I tried to run a test with -Dtests.iters=100 and it doesn't work:

-- from eclipse, nothing ran, not even once
-- from cmd-line, the test was run once

I did "svn up", then "ant clean clean-jars resolve eclipse" and tried
again, same results

Does it work for anyone?

Shai

Re: -Dtests.iters not working?

Posted by Dawid Weiss <da...@cs.put.poznan.pl>.
> eclipse and it worked with -Dtests.iters. I wonder why it didn't work from
> cmd-line though, as testmethod is an alias to tests.method.

It should work with both.

> Isn't there a way to make running a single test-method still runnable with
> -Dtests.iters? This is something that used to work, how come that we lost

It did not work properly. It was a loop that rerun the test method but
didn't really play nice with rules, hooks etc. It's virtually as if
you put:

for (int i = 0; i < n; i++) {
 invokeTestMethod();
}

into another method and ran it as a test. The new option (that's part
of the reason it was named slightly differently) is a real JUnit
compatible test reiteration -- it picks the same or different seeds,
is repeatable, invokes hooks and rules, puts every reiteration into a
separate entry into reports, etc.

I consider this a step forward rather than backward but of course you
can argue otherwise.

> ensuring that at least what used to work doesn't stop working. And also try
> to avoid unnecessary changes like the tests.iter rename - it's something
> that was working and we got used to it, why change?

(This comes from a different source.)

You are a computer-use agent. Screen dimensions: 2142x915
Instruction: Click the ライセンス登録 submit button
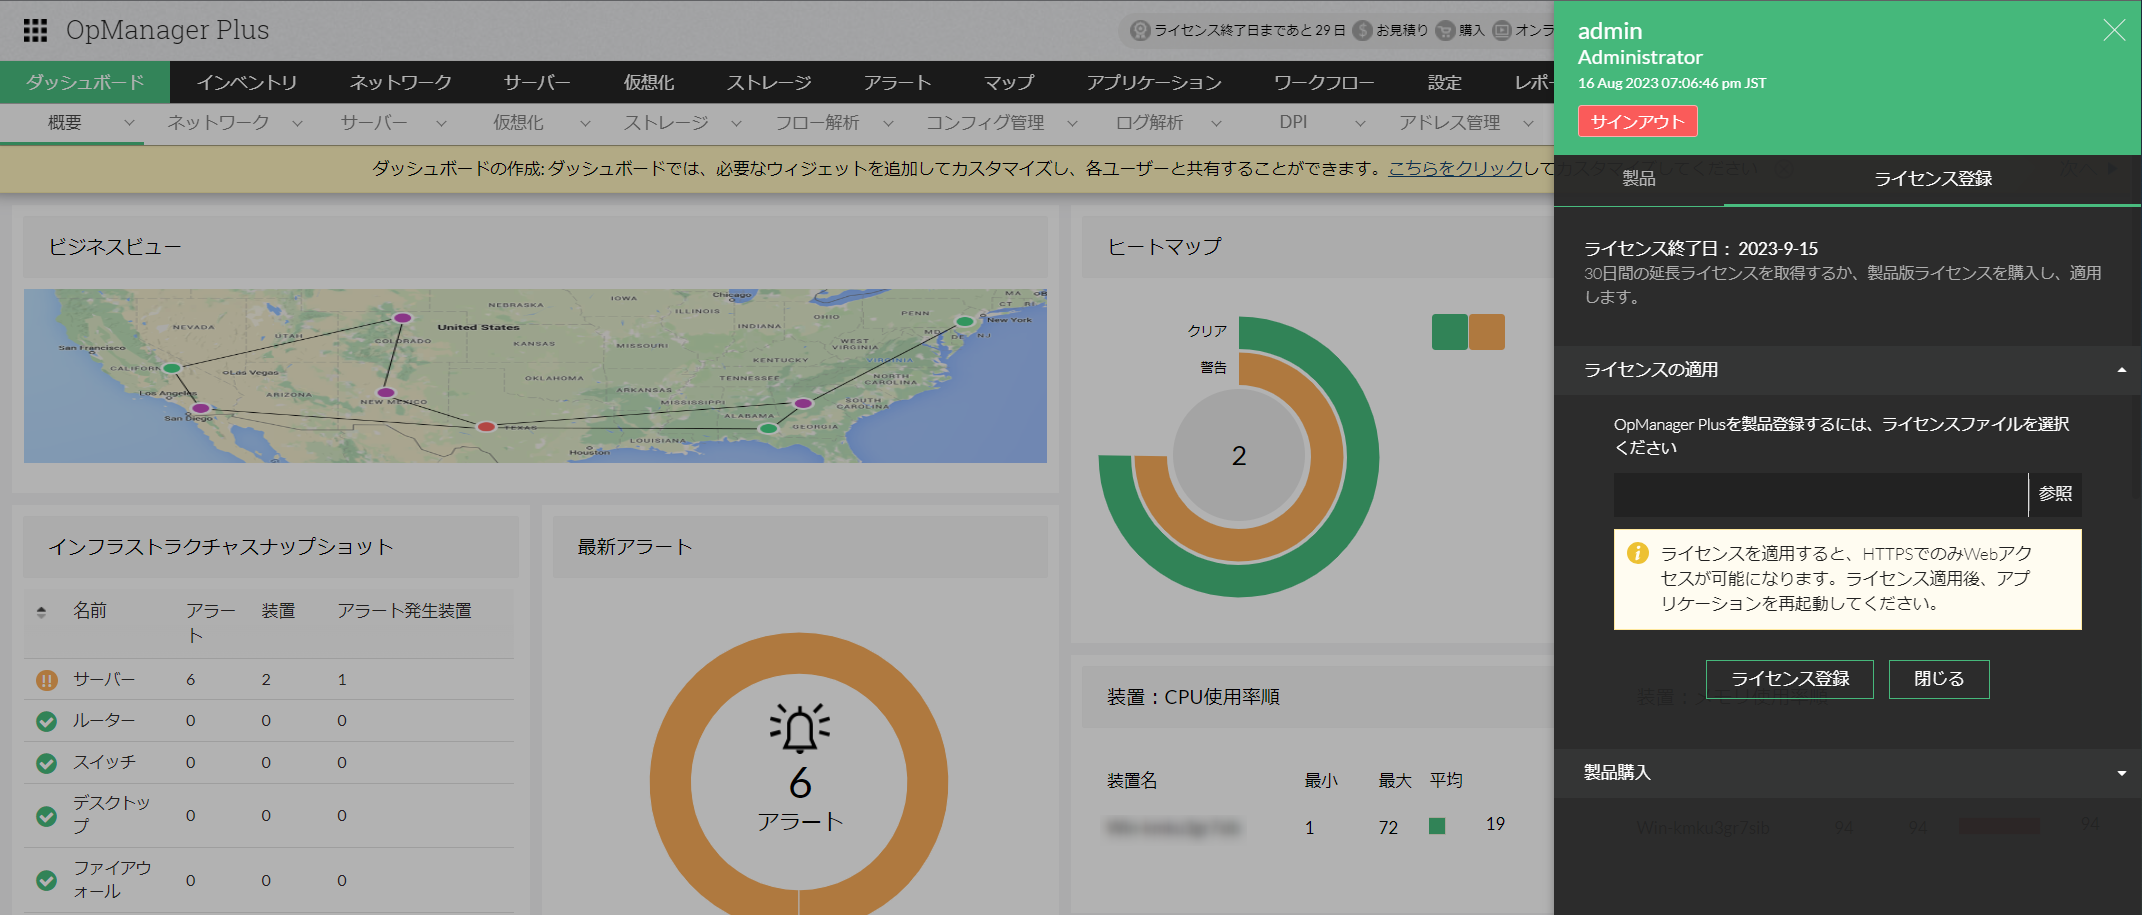[1789, 679]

Explained above. It's not the same thing.

> Now I need to adapt the way I run tests in eclipse, by never running a
> single test-method, but always running classes with -Dtests.method. If this

You can run a single test method and it will work identically as
before as long as you don't run with multiple iterations. Multiple
iterations (and parameters, and different @Seed annotations) will
expand into different test names and Eclipse filters them out seeking
for an exact method name match.

Unfortunately this cannot be fixed or worked around, this is how JUnit
is internally designed. I consider this a flaw but pushing JUnit
changes is quite hard because of backcompat concerns.

> is something that you can fix, I'd appreciate if you can try.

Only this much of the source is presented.